Algo que flota plantea a primera vista fuertes diferencias de forma y contenido con Portland, la primera novela de Ferreiro, publicada cinco años atrás. Aquella era fugaz y veloz, llena de breves pinceladas de acción. “Un travelling continuo”, según Ferreiro. Esta propone un texto de mayor densidad, con extensos desarrollos de escenas, y detalladas descripciones que moldean personajes. “Hay una gran quietud, y sobre todo hay cosas que no están explicitadas, que quedan reverberando, que quedan flotando de hecho”, afirma Ferreiro. “Hay un juego interno entre esta novela y Portland. Y también entre ellas y otra que aún no está publicada. Hay un orden y una estructura que las unen”.

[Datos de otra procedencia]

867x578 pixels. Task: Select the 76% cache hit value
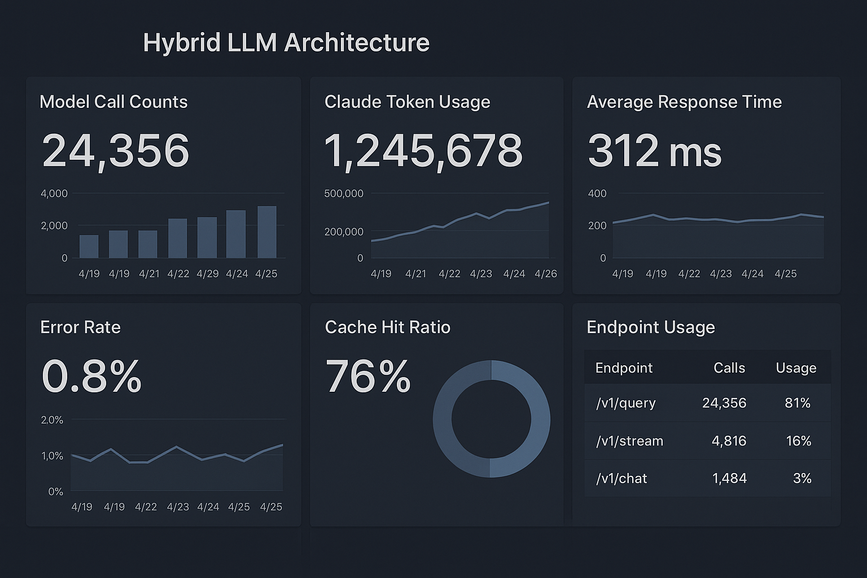coord(368,376)
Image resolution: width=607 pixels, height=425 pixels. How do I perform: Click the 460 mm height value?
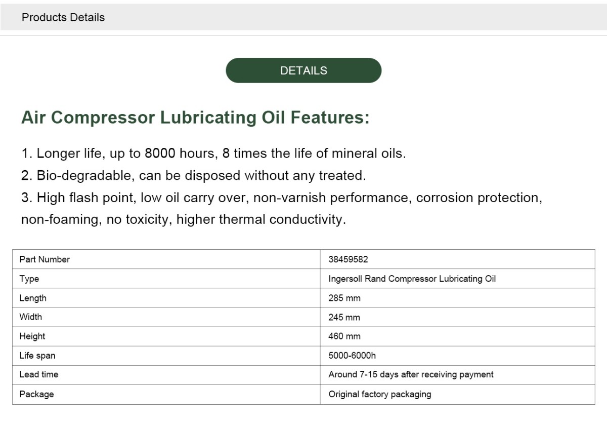344,336
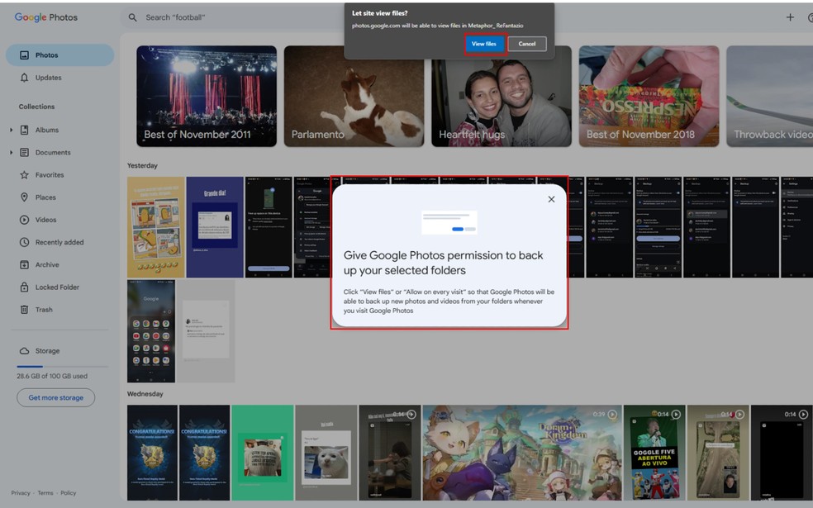Screen dimensions: 813x508
Task: Open the Updates section
Action: (x=48, y=78)
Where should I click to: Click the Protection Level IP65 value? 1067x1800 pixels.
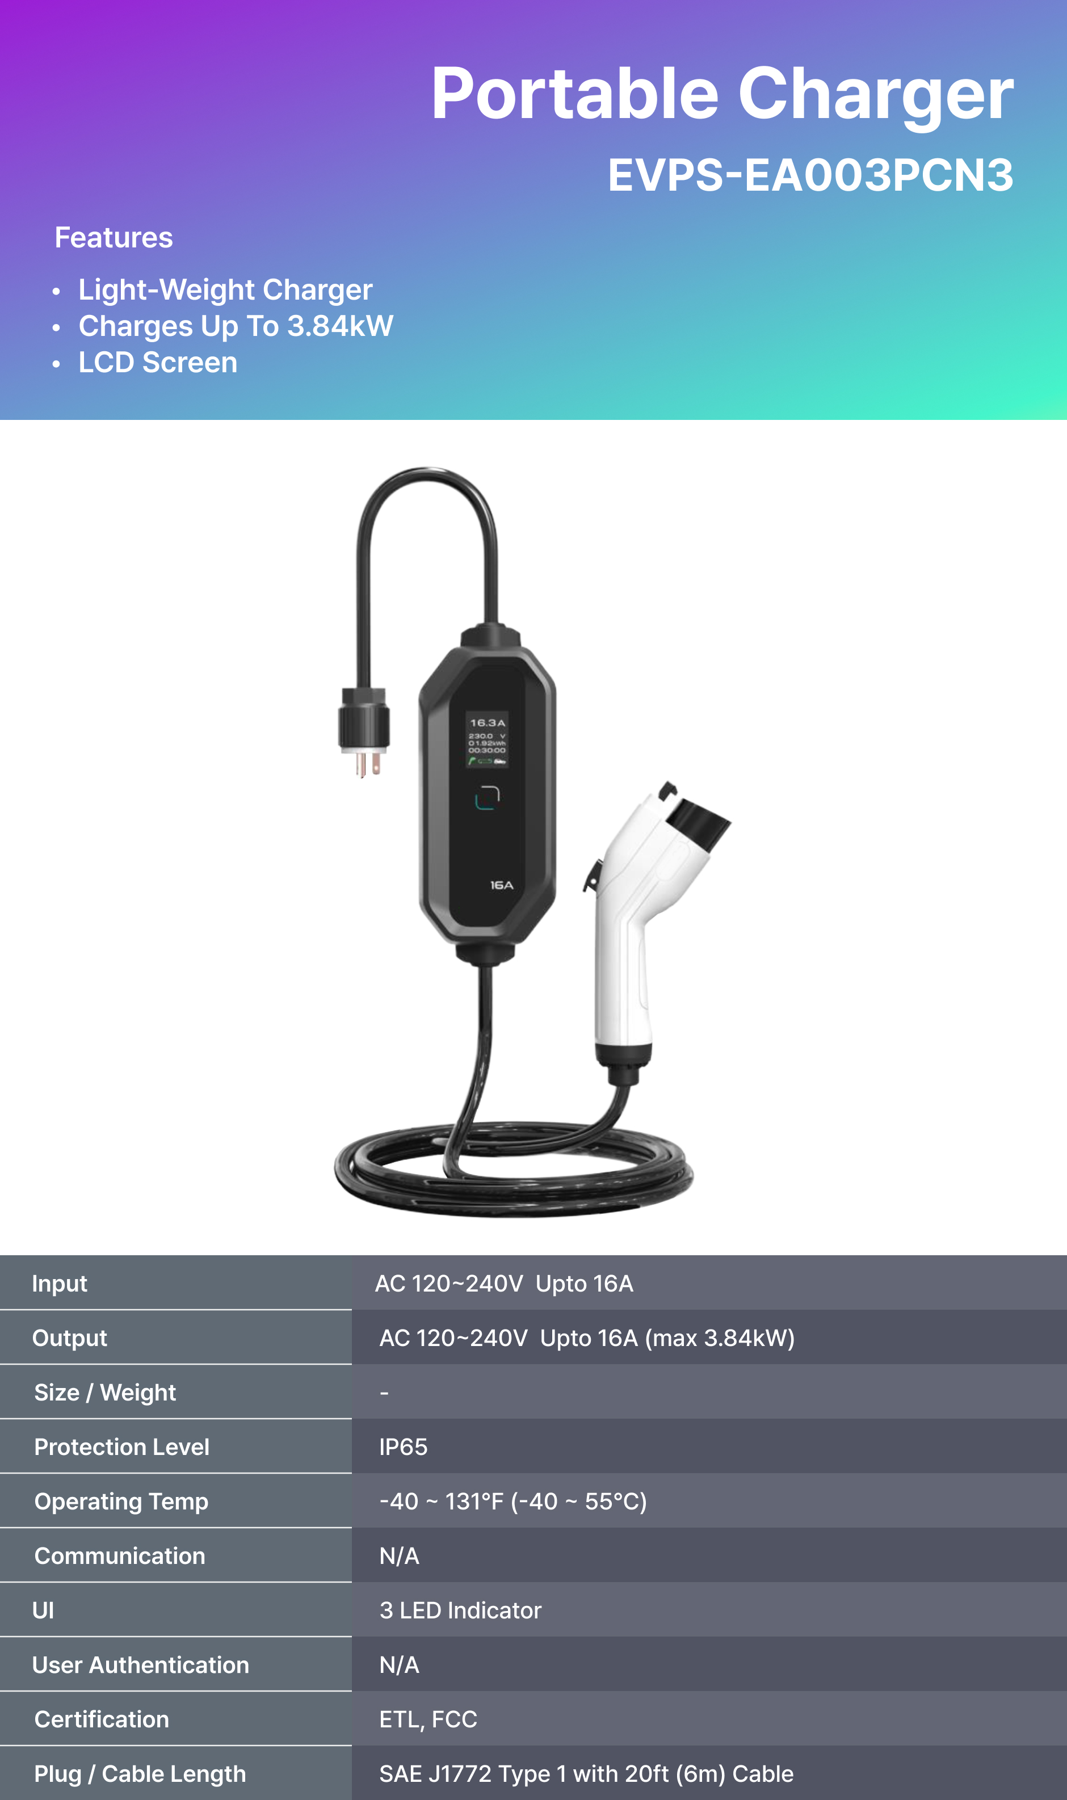tap(403, 1447)
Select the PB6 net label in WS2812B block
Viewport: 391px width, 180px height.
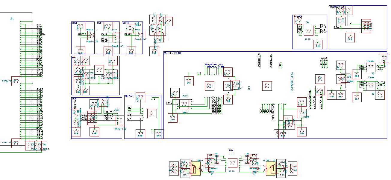(x=336, y=27)
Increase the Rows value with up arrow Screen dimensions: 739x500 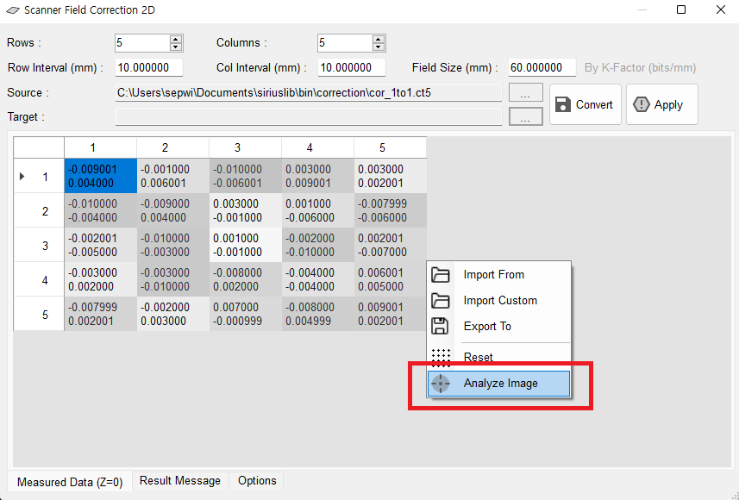(176, 39)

PROYECTOS PLANETARIOS. Hace casi tres años, Ferreiro unió dos de sus grandes pasiones, la radio y los libros, en una original iniciativa: la “Biblioteca Circulante Planetaria” (BCP), que actualmente cuenta con 580 libros, muchos de ellos comprados por Ferreiro, y otro tanto donados por la audiencia. Los libros son restaurados, clasificados y prestados a oyentes de Montevideo y también del interior. El sistema es libre y sus creadores no ejercen control alguno. “Es imposible hacerlo. No podemos abarcarlo. No conocemos a todos: Solo confiamos en que quieren leer y devolverlo”, explica Ferreiro, sin disimular su admiración por el vuelo que ha tomado su proyecto.
El programa también tiene desde mayo de este año su propio sello editorial. Adiós Diomedes, novela de Leandro Delgado, es el primer lanzamiento de Ediciones Planetarias.